Forex news for Asia trading Friday 26 June 2015

  • The loudest voice in the Chinese stock market ... Xinhua News Agency
  • Morgan Stanley on China stockmarket ... "this is probably not a dip to buy"
  • Europe, please set Greece free. If it comes back, its yours. If it doesn't, it never was.
  • HSBC dumps China PMI
  • Australia press: HSBC sees RBA on hold for the rest of the year
  • Merkel says Saturday Eurogroup will be decisive for Greece
  • Japan finance minister Aso: Risk of loss of trust in JGBs if don't meet FY 2020 target
  • Japan Overall Household Spending, Jobless rate, applicant ratio data results
  • Japan May headline CPI: 0.5% y/y (vs. 0.4% expected)
  • MAS' Ong: Singapore may need to review exchange rate oversight rules
  • New Zealand May trade balance: +350m (vs. expected -100m)
  • RBNZ says the NZD persists at an unjustifiable level
  • Japan - BOJ wants to 'adjust' the way CPI is measured, will give it a boost
  • European parliament head Schulz: Doesn't expect Greece to leave euro
  • China to limit FX intervention to disorderly market conditions

Have a little Friday giggle:

  • New BOJ Governor named - meet Haruhiko Kardashian

More ructions in Chinese stocks today, with ChiNext down move than 8% on the session (as of writing).
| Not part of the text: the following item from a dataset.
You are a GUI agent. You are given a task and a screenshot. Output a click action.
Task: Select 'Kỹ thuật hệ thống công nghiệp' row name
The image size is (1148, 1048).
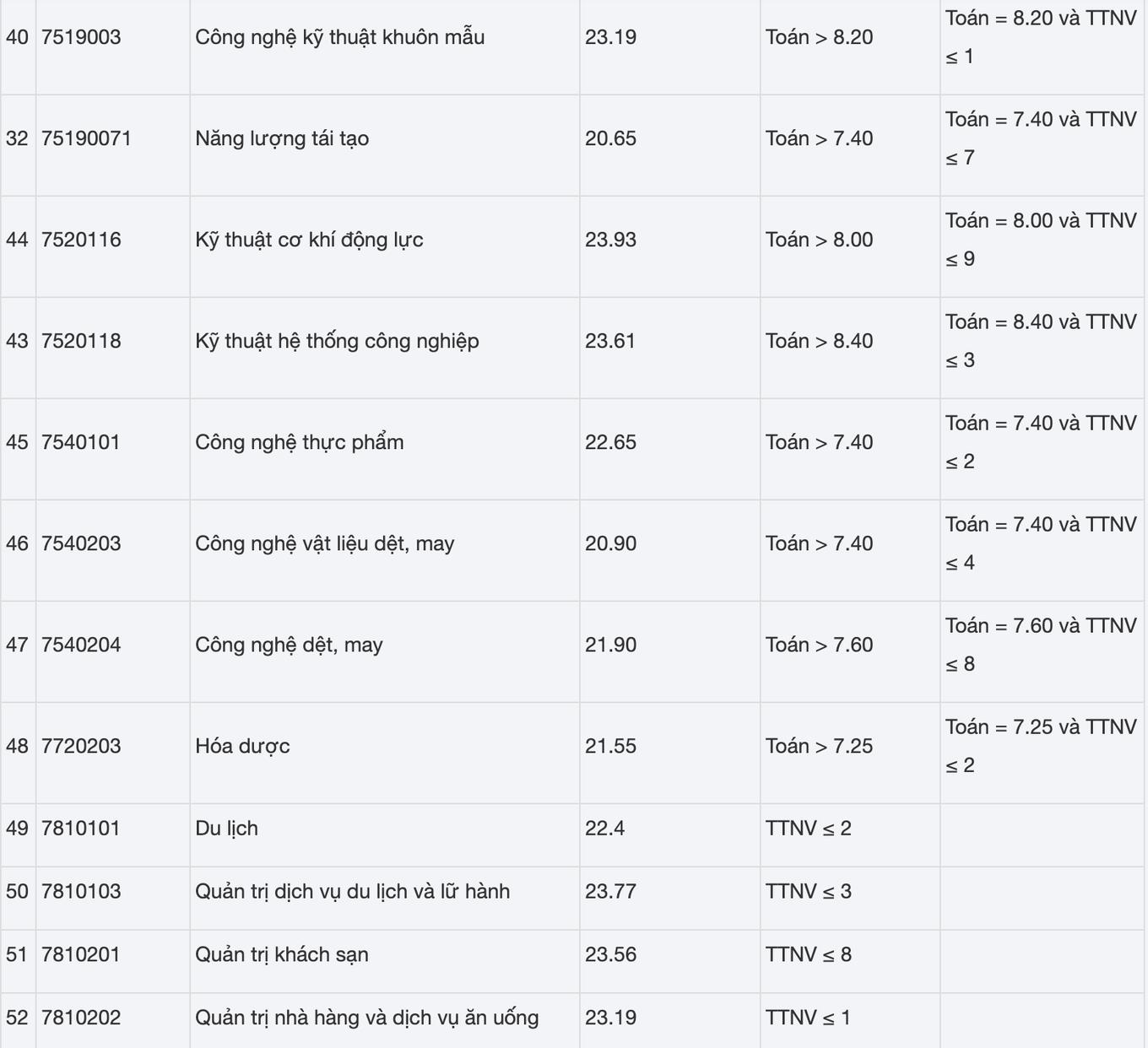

Not quite so much excitement for the currencies, but we had some movement nonetheless.

It was Japanese CPI day (May data for National CPI, and June for the Tokyo CPI) and while we are nowhere near the BOJ's target, at leaset we weren;t back in deflation today. Full details at the link above. The 'Overall Household Spending' (again, see bullets above) result, though, was much better, with the first y/y gain for more than a year. As is often the case with Japanese data, the impact on the yen was subdued. It was only a little later that yen crosses started to slip, USD/JPY giving away 30+ points to head towards 123.20 and EUR/JPY down to lows around 137.80.

EUR/USD dipped a wee bit on the session also, back under 1.1200 and down about 25 or so points since late US time. Comments from germany's Merkel weighed on it. USDCHF barely did anything, and cable was little changed overall too, but it had a 15 or so point range and ends (as of writing) ever so slightly higher.

Bring on the down-under currencies! NZD/USD got the ball rolling with a sharp drop on Reserve Bank of New Zealand comments, back under 0.6900 for nearly 50 points to the downside. It then bounced from just under 0.6870, not making it back to the figure and grinding sideways for the past few hours around 0.6890.

AUD/USD followed lower a few hours later, from early highs around 0.7740 to a low of 0.7710 or so before a bounce back above 0.7725 briefly, some sideways around there and is back near its lows as I update. There was little in the news today to drive it, a flow-driven day.